Only in Dark the Light


“Only in silence the word,

only in dark the light,

only in dying life:

bright the hawk’s flight

on the empty sky.”

-Ursula K. LeGuin

This is a bronze sword I made for the upcoming exhibition, “The Sword- Form and Thought” at the Deutsches Klingenmuseum in Solingen Germany. It is one of four swords in a part of the exhibit called Xiphos: penetrating light. Four other smiths and I were invited to create contemporary sword artifacts which explored the idea of penetrating light.

Here is a slideshow of the making of this sword. Thanks to Green Foundry for casting the blade and hilt scales.

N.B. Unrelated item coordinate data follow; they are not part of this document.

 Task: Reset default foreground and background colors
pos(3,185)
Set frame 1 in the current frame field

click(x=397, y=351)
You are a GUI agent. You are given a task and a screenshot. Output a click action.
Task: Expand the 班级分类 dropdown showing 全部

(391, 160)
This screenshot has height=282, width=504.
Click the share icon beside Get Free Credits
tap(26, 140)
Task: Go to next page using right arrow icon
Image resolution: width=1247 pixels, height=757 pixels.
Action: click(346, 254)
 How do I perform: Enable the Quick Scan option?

When co-curator Peter Johnsson described the idea to me, one of my first thoughts was Ursula LeGuin’s poem “Only in Silence the Word”, which describes the relationship between apparent opposites. I made this sword as an exploration of the idea that darkness is the context in which light exists — one implies the other. It seemed to me that the best representation of both light penetrating darkness and the integral relationship between light and darkness, was to cast a bronze sword. The bronze penetrates the darkness of the mold as a glowing liquid, matter that is light incarnate. The mold shapes the liquid bronze into a sword just as darkness gives context to light.

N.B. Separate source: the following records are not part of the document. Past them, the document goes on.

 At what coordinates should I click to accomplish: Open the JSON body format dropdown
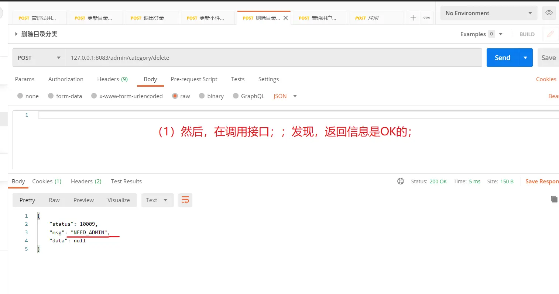[285, 96]
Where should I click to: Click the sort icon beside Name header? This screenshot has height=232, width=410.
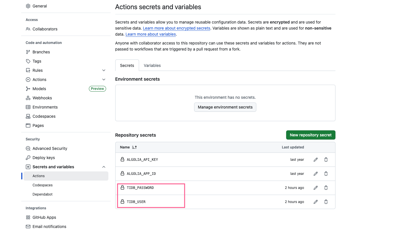click(x=134, y=147)
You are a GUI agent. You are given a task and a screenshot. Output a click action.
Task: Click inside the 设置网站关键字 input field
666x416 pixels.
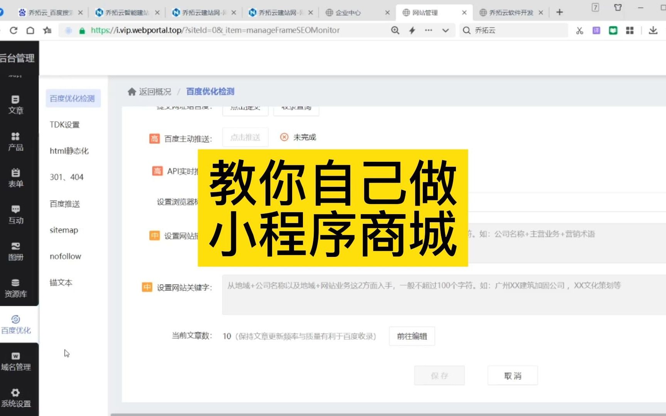tap(424, 295)
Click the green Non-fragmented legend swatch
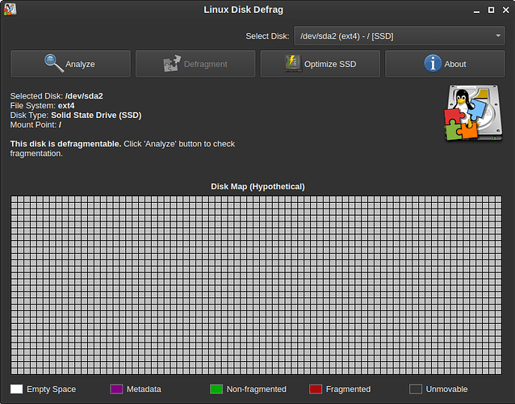Viewport: 515px width, 404px height. pyautogui.click(x=216, y=389)
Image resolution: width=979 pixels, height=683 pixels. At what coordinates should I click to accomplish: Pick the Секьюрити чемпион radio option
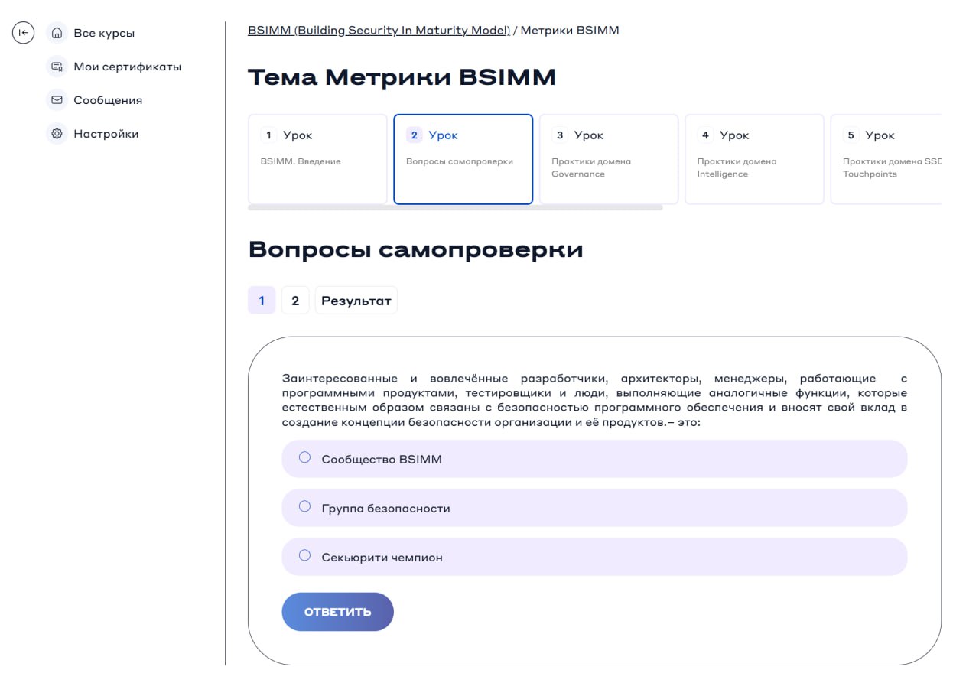tap(304, 556)
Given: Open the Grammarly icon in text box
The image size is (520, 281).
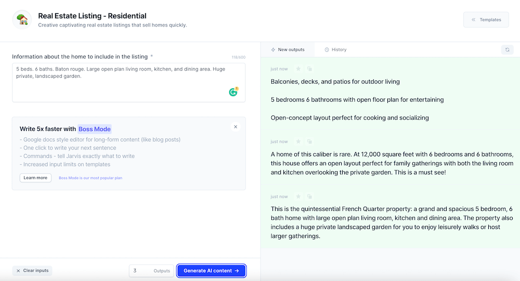Looking at the screenshot, I should 233,92.
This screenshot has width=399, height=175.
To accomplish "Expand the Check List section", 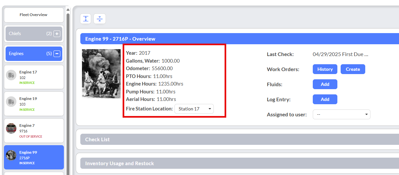I will coord(239,139).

I was partly inspired by the huge Bronze Age swords which may have been altars. There is one at the British Museum as wide as a man’s chest, as long as his legs, with no hilt. I wanted to make a sword that pushes the boundaries of size, a sword for an oak-skinned Bronze Age hero, a sword which holds the spirit of light in its pommel, is sharp and balanced, its blade a golden line of intent.

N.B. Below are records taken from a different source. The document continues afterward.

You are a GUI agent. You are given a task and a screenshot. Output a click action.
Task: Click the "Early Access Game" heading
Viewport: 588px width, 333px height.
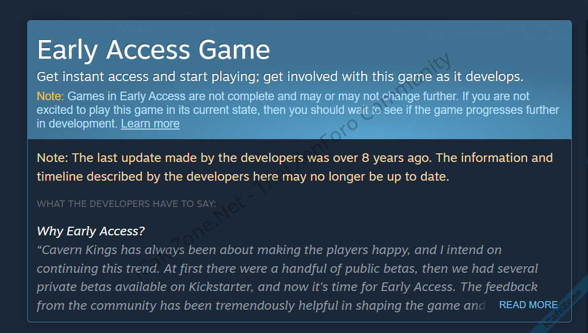[x=154, y=50]
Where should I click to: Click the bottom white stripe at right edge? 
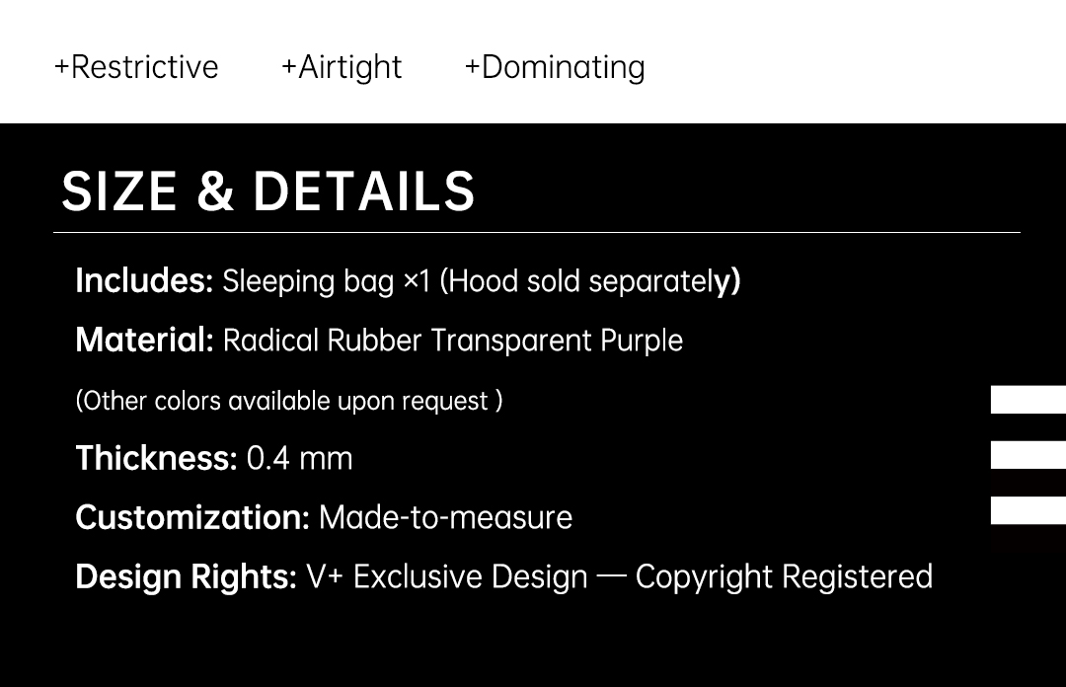1028,510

The opening of the exhibit will be on September 25th 2015, for more info have a look here The Sword – Form and Thought. I hope to see you there!




facebooktwittergoogle_plusredditpinterestlinkedintumblrmailby feather
facebooktwittergoogle_plusrssyoutubeby feather

Jake Powning

Jake is a professional swordsmith, artist, and writer who explores the strange place where traditional culture and the land meet.


  1. Jake, I just had a look at your pictures and had to reply. Absolutely outstanding and very beautiful. The skill and commitment to perfection in this creation, and in your other works, is what keeps me going as a collector. While this is not my particular field of interest, I just can’t help being astounded by your sword. I am into the 6th-7th cent Swedish period (see Vince Evans Ultuna) and am a member of Wulfheodenas although I live in B.C. Yours, and other artists such as Vince, Petr F., Peter J. and Robert M. keep me interested in such a fantastic hobby. Congratulation Jake and I hope I will see many more incredible creations from you.
    All the best, Peter.

    • Thanks very much Peter. It’s an honour to be spoken of in such august company, and I appreciate you taking the time to pay me a compliment, it means a lot.

  2. Good heavens that thing is gorgeous. Absolutely stunningly gorgeous.

  3. Three cheers amigo! Great work as per.
    I studies your changed your mind with that central spine? Seems to me you went for a Boromir sword double fuller at the end..why was that just decided it didn’t look right the other way? I prefer the way youve done it in any case. Anyway..congrats!
    I will be spending this weekend with Chris Levatino (Bronze sword maker) on Staten Island. We will be making something special as a kickstarter reward for Paul Bolgers “Hound” backers over the next few months. At last I will get a chance to do some bronze casting myself..excited! 🙂 Cheers again! Owen Bright/AKA Eoghan Flynn.

  4. Dear sir:

    You don’t know me, I’m just someone that profoundly loves swords.

    I just want to say that this sword, this work of art, is one of the most beautiful I have ever seen.

    I can only stand in awe of it, of its beauty and in front of all the work that is behind such outstanding sword.

  5. hi Jake,

    stumbled on your page from another website (fb)
    your work is amazing mate .

  6. Your work is achingly beautiful! Totally inspiring.

  7. Jake, when introducing a friend with a newly discovered interest in swords to the various makers in the industry, I pulled up your website to showcase ‘one of the best, most artistic sword makers in the world.’ THIS is why your name came to mind with that description. Of course, it’s hard for anything to rival Du Sith…. but the spirit behind this blade is as profound as the beauty of its result. Job well done, sir.